Ranil Malcolm Jayawardena (born 3 September 1986) is a British politician who has been a Member of Parliament (MP) for North East Hampshire since 2015. A member of the Conservative Party, he served under Prime Minister Liz Truss as Secretary of State for Environment, Food and Rural Affairs from September to October 2022. He previously served as Parliamentary Under-Secretary of State for International Trade from 2020 to 2022.

Born in London, Jayawardena moved to Hampshire before starting school. His education was at his local comprehensive in North East Hampshire, Robert May's School, followed by Alton College. Jayawardena graduated from the London School of Economics and worked for Lloyds Banking Group, where he became a senior manager.

Early life and career
Jayawardena was born on 3 September 1986 in London, England.  His father, Nalin Jayawardena, is of Sri Lankan origin and moved to the United Kingdom in 1978 to pursue a career in accountancy. His mother, Indira Das Jayawardena, has Indian heritage; he also has a brother and sister. His early education was at Hook Infant School and Hook Junior School in Hook, Robert May's School, a state comprehensive school in the village of Odiham, and Alton College in the town of Alton (all in Hampshire). At the London School of Economics, he graduated with a BSc in Government in 2008. After university, Jayawardena worked for the Lloyds Banking Group and according to The Guardian  was involved in lobbying Members of the European Parliament on imminent legislation affecting the European banking sector. He also worked on a voluntary basis in the office of North East Hampshire MP James Arbuthnot.

Jayawardena served as a councillor of the Borough of Basingstoke and Deane in Hampshire from 2008 to 2015. During his time as a councillor, he was also the Cabinet Member for Finance and Property, before being made Deputy Leader of the council. He invested in "community safety patrollers" to target anti-social behaviour and littering and provided half an hour free parking in "short stay car parks in Top of the Town".

Parliamentary career
James Arbuthnot, the MP for North East Hampshire, indicated in 2011 that he would retire at the next parliamentary election which was due to be held in 2015. Jayawardena was selected in an open primary as the parliamentary candidate for the constituency in 2013. Other short-listed individuals for the seat included future MPs Victoria Atkins and Helen Whately. He went on to be elected as the MP for the constituency at the 2015 general election with 35,573 votes (65.9% share) and a majority of 29,916. This was the largest margin of victory by any Conservative MP in the election. During the election, the candidate for the UK Independence Party was suspended after making a death threat towards Jayawardena.

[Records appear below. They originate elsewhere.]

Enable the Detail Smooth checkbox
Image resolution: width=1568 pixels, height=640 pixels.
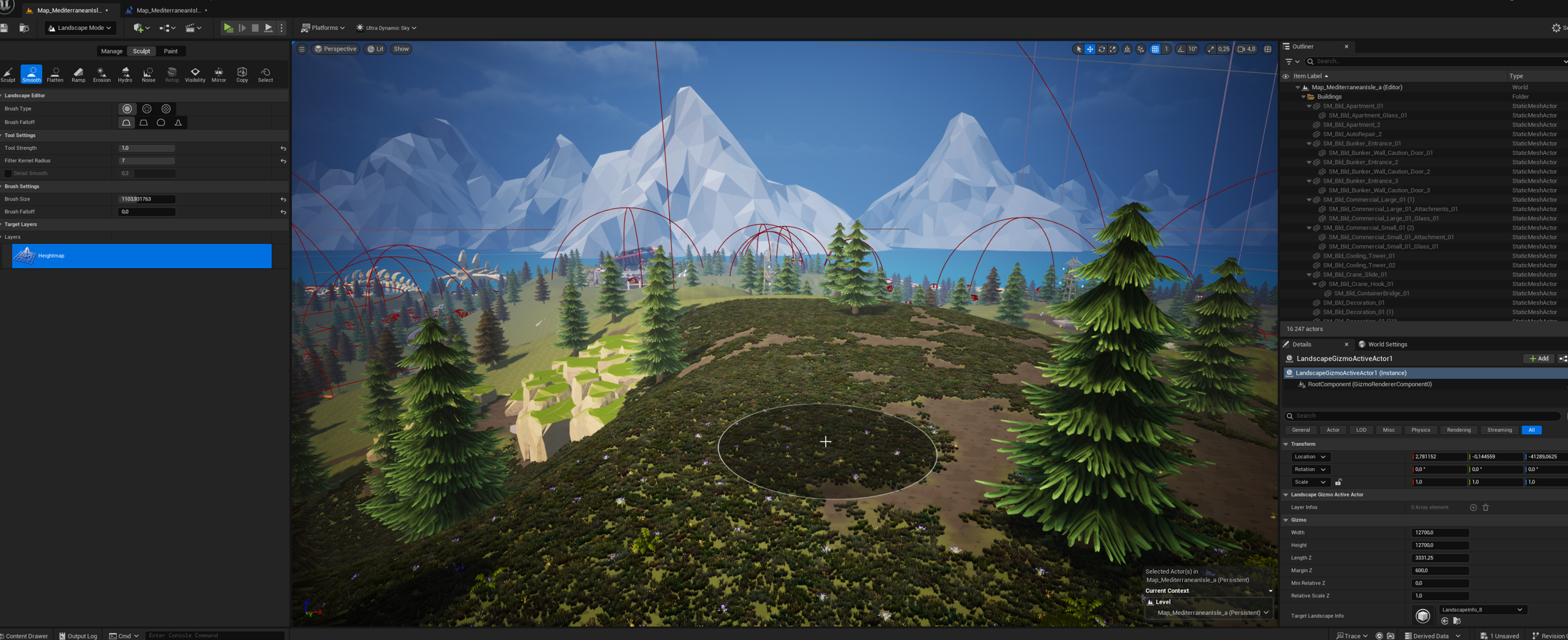(x=8, y=173)
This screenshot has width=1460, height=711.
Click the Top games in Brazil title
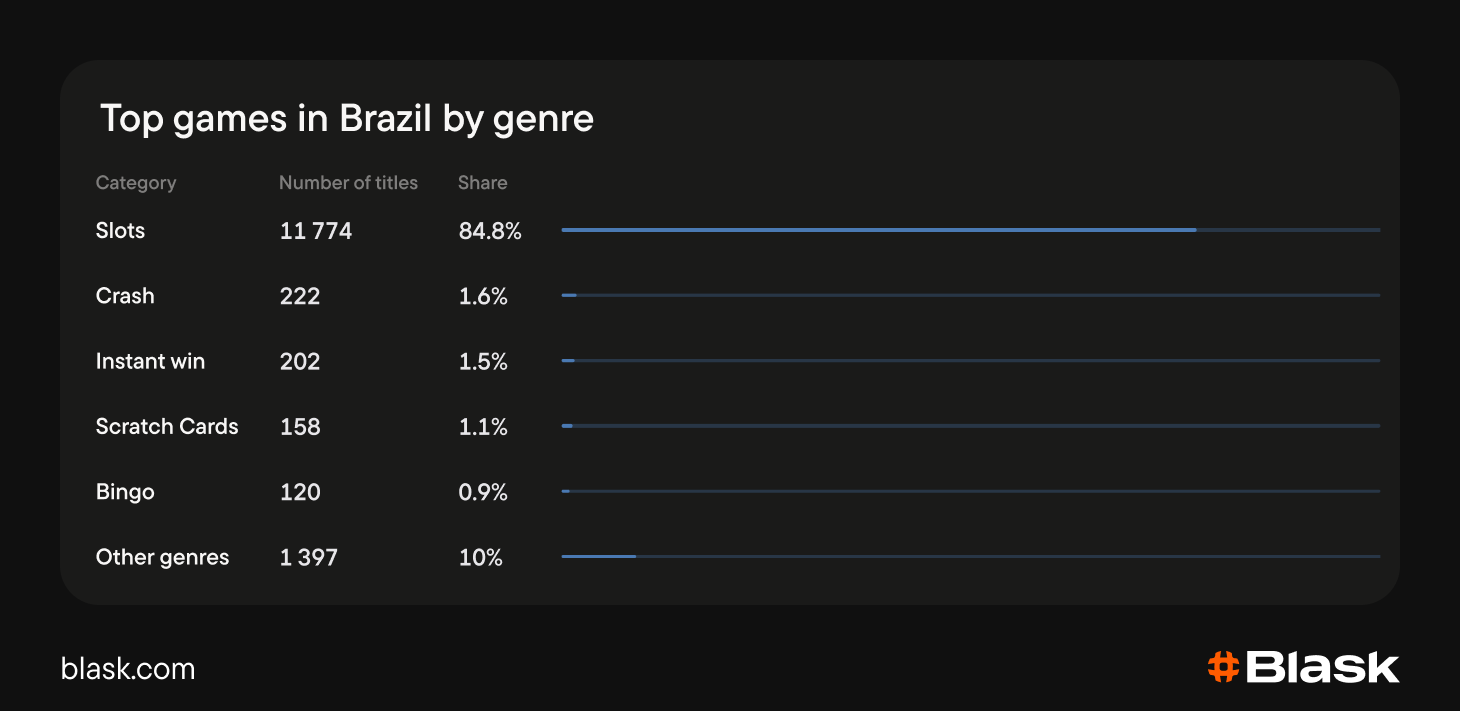pyautogui.click(x=347, y=119)
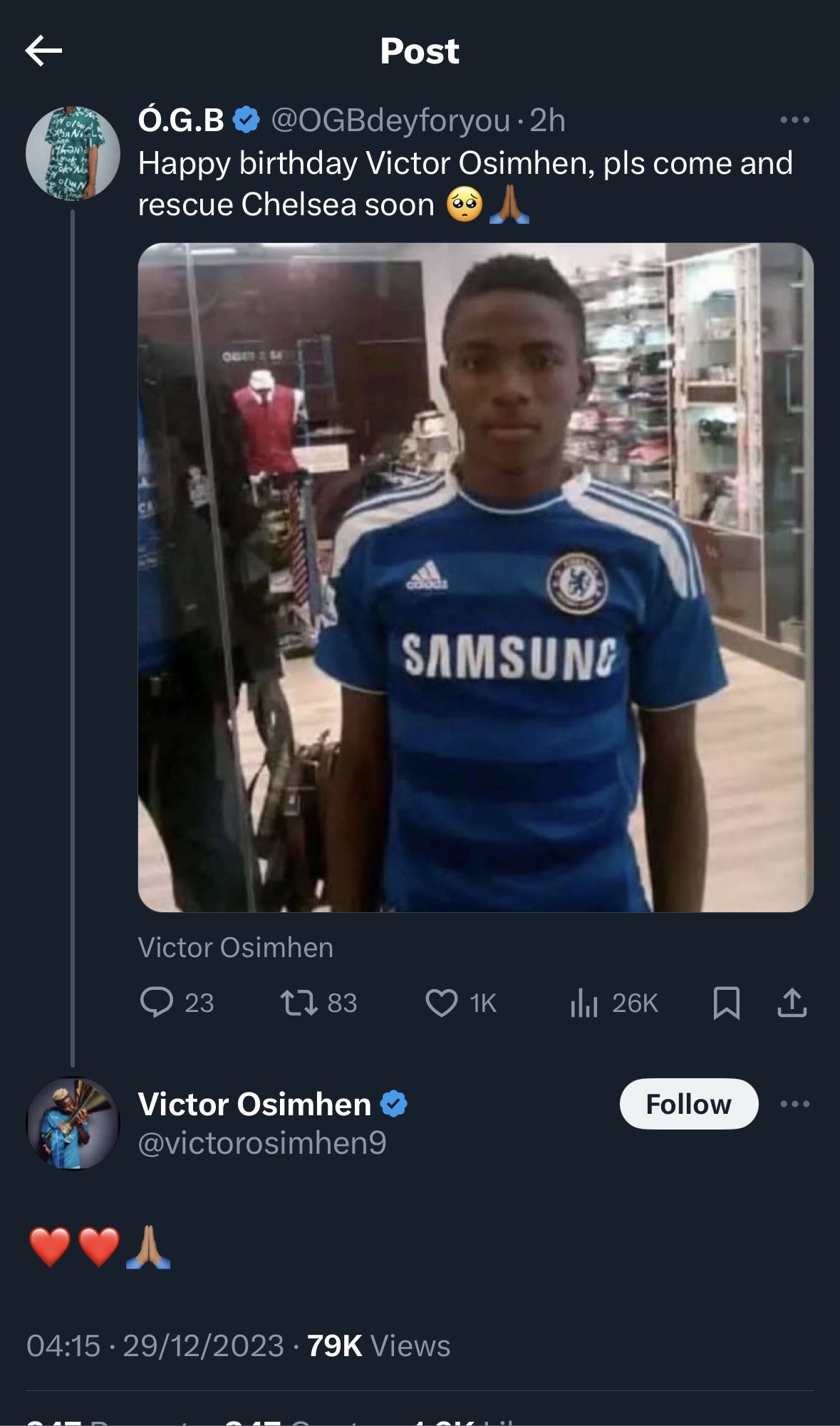
Task: Open more options for Ó.G.B's post
Action: coord(794,120)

In his maiden speech, he outlined his belief in the rule of law, in human rights and in equality before the law being matched by equality in opportunity, and that rights must be balanced by responsibilities. In December 2015, he voted to support Prime Minister David Cameron's plans to carry out airstrikes against ISIL targets in Syria. In the 2015–17 parliament, he was part of the Home Affairs Committee and the International Trade Committee. After becoming an MP, he continued to be vocal about local issues that he had supported as a councillor such as protecting weekly bin collections. Jayawardena supported Brexit in the June 2016 United Kingdom European Union membership referendum.

He held his seat in the 2017 general election with 37,754 (65.5%) votes and a majority of 27,772. In June 2017, he shut down his Twitter account after labelling it as "a platform full of trolls, extremists – and worse". After the 2017 election, he was re-appointed to the International Trade Committee and also joined the House of Commons' Procedure Committee.

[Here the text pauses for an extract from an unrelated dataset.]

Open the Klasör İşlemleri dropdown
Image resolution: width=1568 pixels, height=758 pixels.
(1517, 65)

In January 2018, Jayawardena was made Parliamentary Private Secretary to the ministerial team at the Department for Work and Pensions. In September 2018, he was made Parliamentary Private Secretary to the Ministry of Justice. He resigned from this post on 15 November 2018 in protest at the government's proposed Brexit deal.
In March 2019, Jayawardena was one of 21 MPs who voted against the teaching of LGBT-inclusive relationship and sex education in English schools. He explained his vote as supporting parents' rights to choose their children's education.
Jayawardena supported Boris Johnson in the 2019 leadership election. In the same year, he was appointed as a Vice Chairman of the Conservative Party.

He was re-elected in the 2019 general election with 35,280 votes, a very similar number of votes to 2015 and 2017, but with reduced majority of 20,211 (34.1%) votes. He was appointed Deputy Chairman of the Conservative Party in 2020.

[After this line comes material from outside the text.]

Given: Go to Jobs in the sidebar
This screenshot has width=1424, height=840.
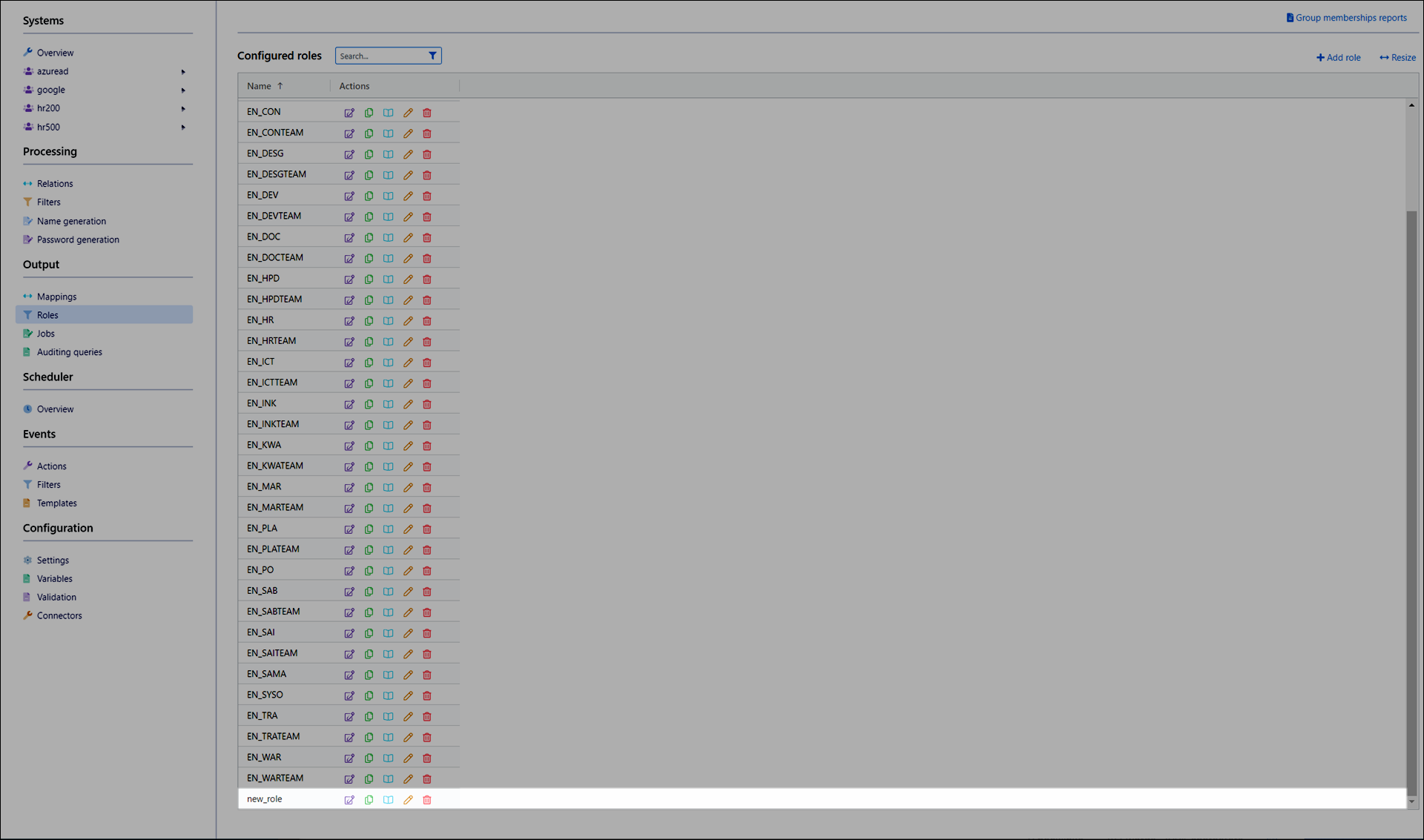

In May 2020, he was appointed as Minister for International Trade, at the Department for International Trade, by Boris Johnson following the resignation of Conor Burns.

In November 2020, the Basingstoke Gazette reported that Jayawardena earned £40,000 in share options from eight days consulting for PepTcell, a pharmaceuticals company and £1,400 plus free travel from Great Western Railway.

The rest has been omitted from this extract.